▶ [RECORDS]:
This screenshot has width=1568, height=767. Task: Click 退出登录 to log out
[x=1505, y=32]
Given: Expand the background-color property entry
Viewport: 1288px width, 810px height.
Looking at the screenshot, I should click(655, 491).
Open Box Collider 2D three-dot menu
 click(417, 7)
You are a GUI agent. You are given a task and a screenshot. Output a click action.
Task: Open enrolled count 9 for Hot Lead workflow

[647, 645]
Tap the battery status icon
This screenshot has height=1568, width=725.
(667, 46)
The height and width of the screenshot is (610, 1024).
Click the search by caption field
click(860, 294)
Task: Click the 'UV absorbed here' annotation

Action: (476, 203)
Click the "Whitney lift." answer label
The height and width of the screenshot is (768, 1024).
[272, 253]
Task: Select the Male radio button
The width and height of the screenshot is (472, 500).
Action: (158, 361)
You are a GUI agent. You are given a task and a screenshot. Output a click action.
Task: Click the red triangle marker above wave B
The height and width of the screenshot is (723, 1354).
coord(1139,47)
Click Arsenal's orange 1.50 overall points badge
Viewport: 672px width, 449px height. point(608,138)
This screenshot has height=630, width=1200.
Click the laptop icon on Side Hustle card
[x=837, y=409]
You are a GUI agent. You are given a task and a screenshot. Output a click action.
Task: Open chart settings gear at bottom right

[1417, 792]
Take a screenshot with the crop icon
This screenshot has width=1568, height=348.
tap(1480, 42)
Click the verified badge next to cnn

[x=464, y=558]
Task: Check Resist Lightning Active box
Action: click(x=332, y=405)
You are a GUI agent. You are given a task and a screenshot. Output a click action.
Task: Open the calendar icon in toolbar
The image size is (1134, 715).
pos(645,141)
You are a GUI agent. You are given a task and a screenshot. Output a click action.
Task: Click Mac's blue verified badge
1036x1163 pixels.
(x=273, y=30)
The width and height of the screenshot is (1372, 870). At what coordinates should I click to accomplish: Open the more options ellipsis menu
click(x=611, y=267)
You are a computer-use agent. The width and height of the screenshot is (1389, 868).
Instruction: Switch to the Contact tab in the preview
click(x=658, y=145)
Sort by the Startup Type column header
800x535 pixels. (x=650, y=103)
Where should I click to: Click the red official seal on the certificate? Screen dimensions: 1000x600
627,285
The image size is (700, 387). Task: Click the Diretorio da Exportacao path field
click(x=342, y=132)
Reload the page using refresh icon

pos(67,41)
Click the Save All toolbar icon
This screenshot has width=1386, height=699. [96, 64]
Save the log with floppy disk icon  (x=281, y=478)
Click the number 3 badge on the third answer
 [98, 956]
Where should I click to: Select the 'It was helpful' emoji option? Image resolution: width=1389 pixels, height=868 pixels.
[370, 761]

▶ [AIM]: Copy everything in the data above, from the line containing "Where should I click to: Click" down to the end of the data, keeping both ends.

▶ [EXERCISE RESULT]:
Where should I click to: Click the red official seal on the certificate? Screen dimensions: 1000x600
627,285
The image size is (700, 387). Task: Click the Diretorio da Exportacao path field
click(x=342, y=132)
Reload the page using refresh icon

pos(67,41)
Click the Save All toolbar icon
This screenshot has width=1386, height=699. [96, 64]
Save the log with floppy disk icon  (x=281, y=478)
Click the number 3 badge on the third answer
 [98, 956]
Where should I click to: Select the 'It was helpful' emoji option? Image resolution: width=1389 pixels, height=868 pixels.
[370, 761]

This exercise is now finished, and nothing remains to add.